Bisnis.com, JAKARTA — Pemerintah menargetkan agar tarif impor yang dikenakan Amerika Serikat (AS) terhadap produk asal Indonesia lebih rendah dibandingkan dengan negara-negara Asean lain.
Juru Bicara Kementerian Koordinator Bidang Perekonomian Haryo Limanseto menyampaikan bahwa pemerintah masih berupaya keras melobi AS untuk menurunkan tarif resiprokal 32% yang sebelumnya diumumkan Presiden AS Donald Trump.
Dia menegaskan bahwa angka 32% tersebut belum final karena masih ada ruang negosiasi yang terbuka, setidaknya sebelum berlaku pada 1 Agustus 2025 seperti yang diumumkan Trump.
“Targetnya kita [setara dengan yang] rendah di Asean atau mungkin lebih rendah,” ujar Haryo dalam keterangan pers di Kantor Kemenko Perekonomian, Jakarta Pusat, Rabu (9/7/2025).
Adapun, tarif resiprokal 32% untuk Indonesia lebih rendah dari yang dikenai Trump atas Kamboja, Myanmar (40%), Laos (40%), Kamboja (36%), dan Thailand (36%). Hanya saja, tarif Indonesia itu lebih tinggi dari Malaysia (25%), Brunei Darussalam (24%), Vietnam (20%), Filipina (17%), dan Singapura (10%).
Sejauh ini, kata Haryo, Indonesia telah menyampaikan tawaran-tawaran terbaik kepada AS, termasuk dalam bentuk second best offer yang disebut pemerintah AS sebagai tawaran yang sangat baik. Meski begitu, keputusan akhir sepenuhnya berada di tangan Presiden Trump.
Baca Juga
“Kemudian ini belum berakhir, saya melihat keputusan ini masih menunggu respons dari setiap negara apa yang akan ditawarkan kembali. Jadi kata 32% itu belum final, kita masih akan terus respons dan berunding kembali dan menawarkan nilai-nilai lebih untuk jadi pertimbangan Amerika Serikat,” ungkapnya.

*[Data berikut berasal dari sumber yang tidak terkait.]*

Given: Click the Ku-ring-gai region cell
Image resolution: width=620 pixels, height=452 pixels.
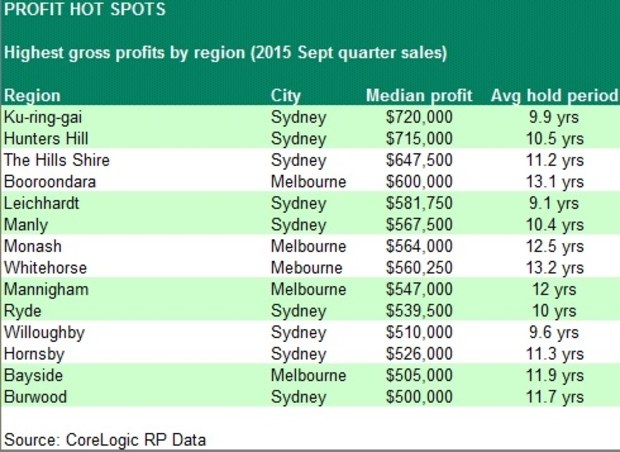Looking at the screenshot, I should tap(43, 117).
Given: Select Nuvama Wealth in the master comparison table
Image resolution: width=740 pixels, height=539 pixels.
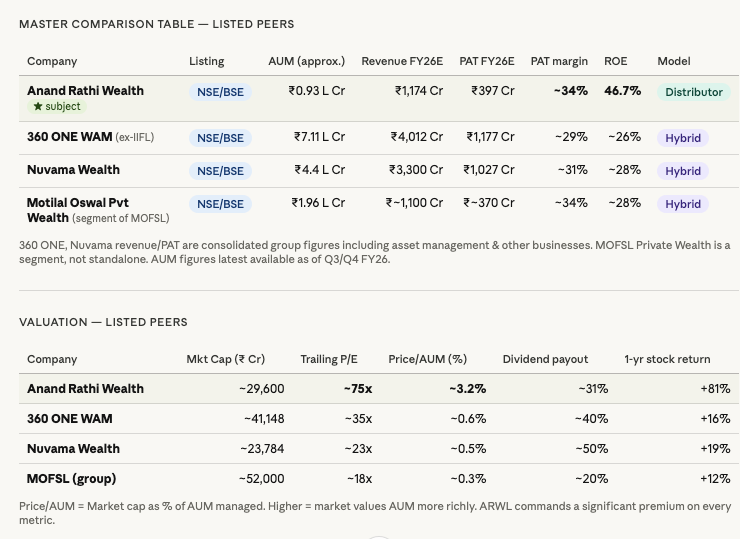Looking at the screenshot, I should (73, 170).

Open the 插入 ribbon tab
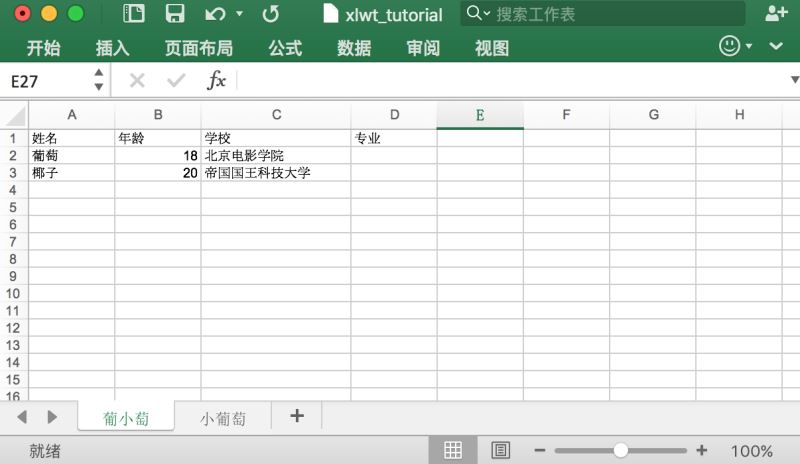tap(113, 48)
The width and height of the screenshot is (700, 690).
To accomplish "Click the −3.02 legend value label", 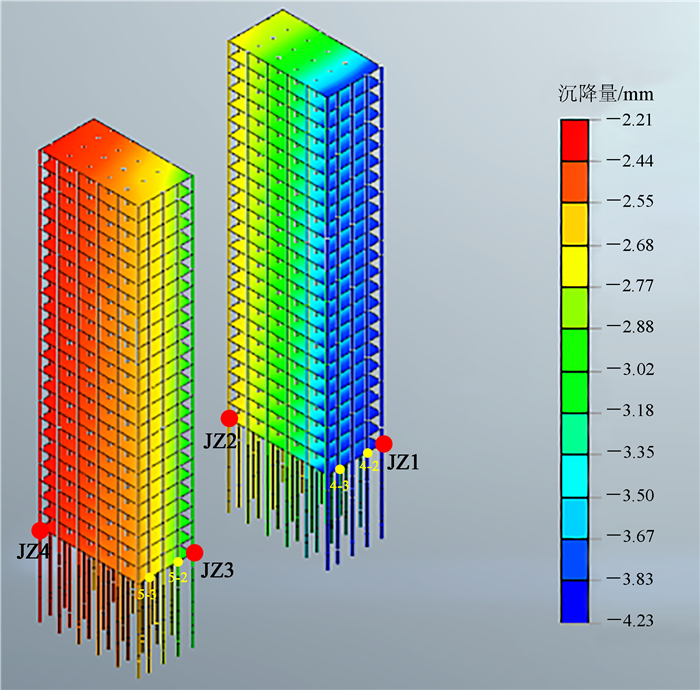I will pos(629,370).
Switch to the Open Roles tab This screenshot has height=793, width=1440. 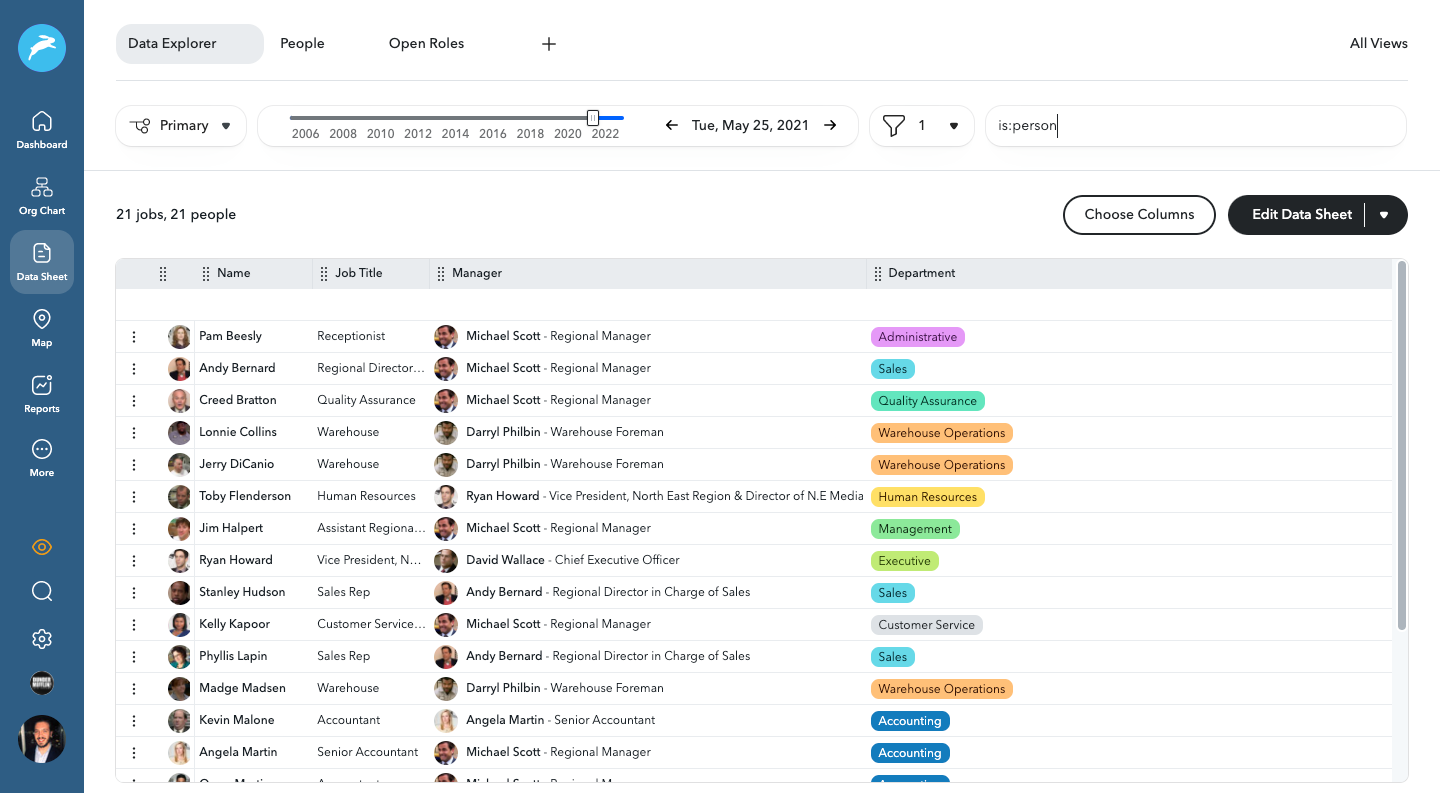[426, 44]
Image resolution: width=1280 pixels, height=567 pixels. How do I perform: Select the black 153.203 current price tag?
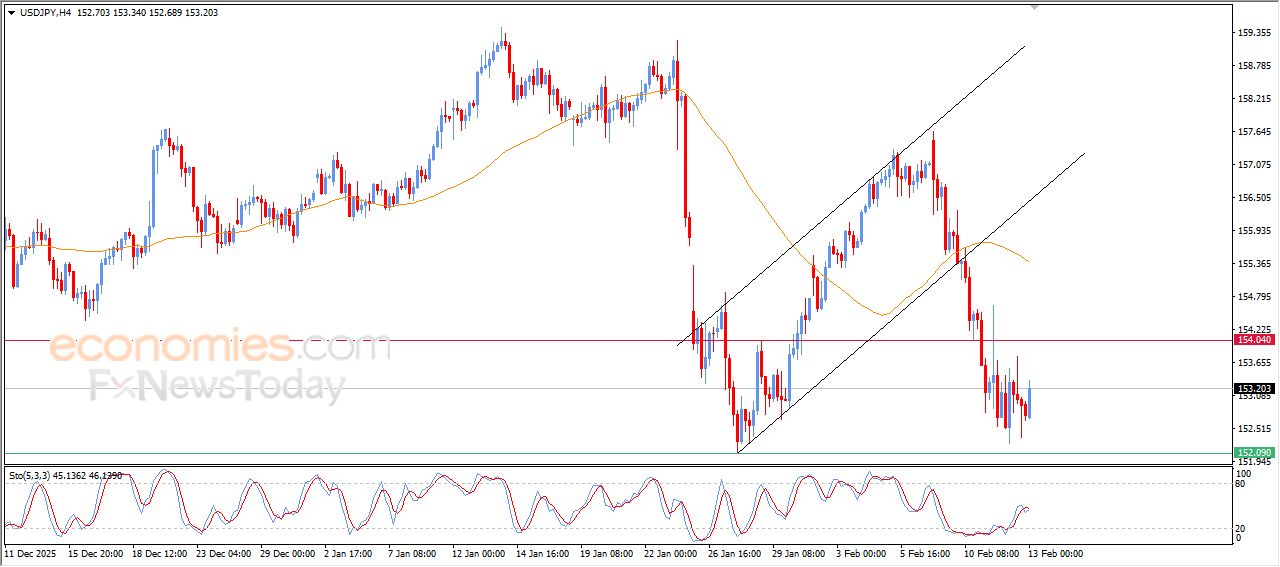pos(1252,388)
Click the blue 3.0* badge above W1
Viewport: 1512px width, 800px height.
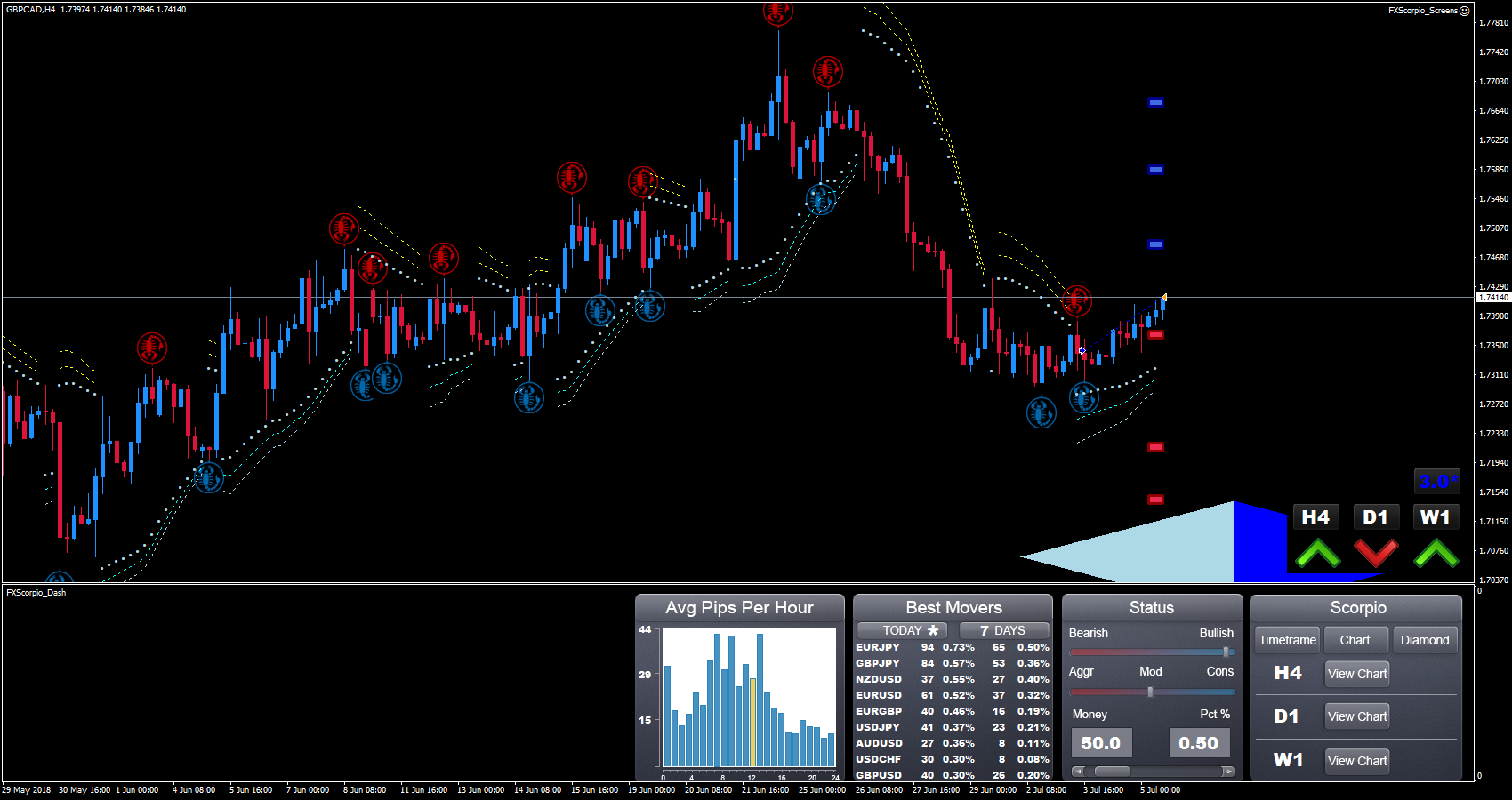pyautogui.click(x=1436, y=481)
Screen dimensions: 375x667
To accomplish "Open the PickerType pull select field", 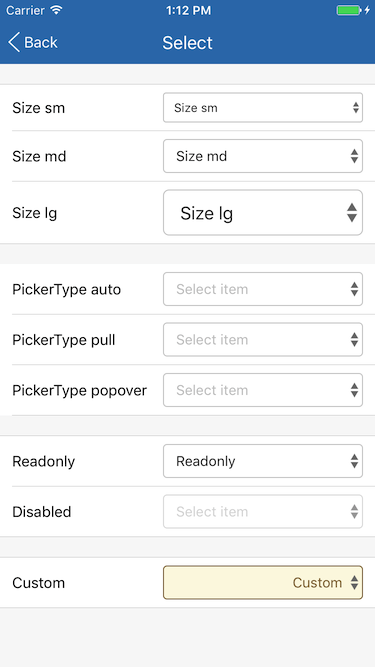I will coord(263,339).
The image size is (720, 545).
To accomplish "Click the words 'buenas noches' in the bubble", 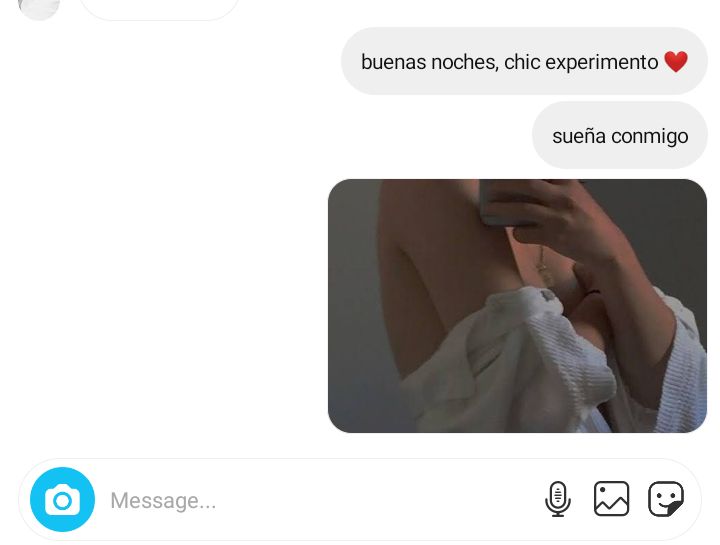I will [430, 62].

Haryo menambahkan, selain tarif, negosiasi juga mencakup aspek hambatan non-tarif. Menurutnya, Indonesia selama ini juga terus mendorong perbaikan regulasi untuk mempermudah investasi, baik untuk AS maupun negara lain.
Dia mencontohkan bahwa tim negosiasi sudah menyampaikan berbagai upaya perbaikan hambatan non-tarif yang dilakukan seperti penerapan (OSS) Online Single Submission) atau Perizinan Berusaha Terintegrasi Secara Elektronik dan penerbitan Peraturan Pemerintah (PP) No. 28/2025 tentang tentang Penyelenggaraan Perizinan Berusaha Berbasis Risiko.
Meski demikian, dia menegaskan bahwa pembahasan utama saat ini tetap pada tarif, terutama terkait volume perdagangan dan komoditas prioritas.
Menteri Koordinator Bidang Perekonomian Airlangga Hartarto sendiri sedang dalam perjalanan ke AS untuk lakukan negosiasi dagang lanjutan dengan pemerintah AS. Airlangga dijadwalkan akan bertemu dengan perwakilan USTR (Kantor Perwakilan Dagang AS), Menteri Perdagangan AS Howard Lutnick, dan Menteri Keuangan AS Scott Bessent dalam tiga hari ke depan.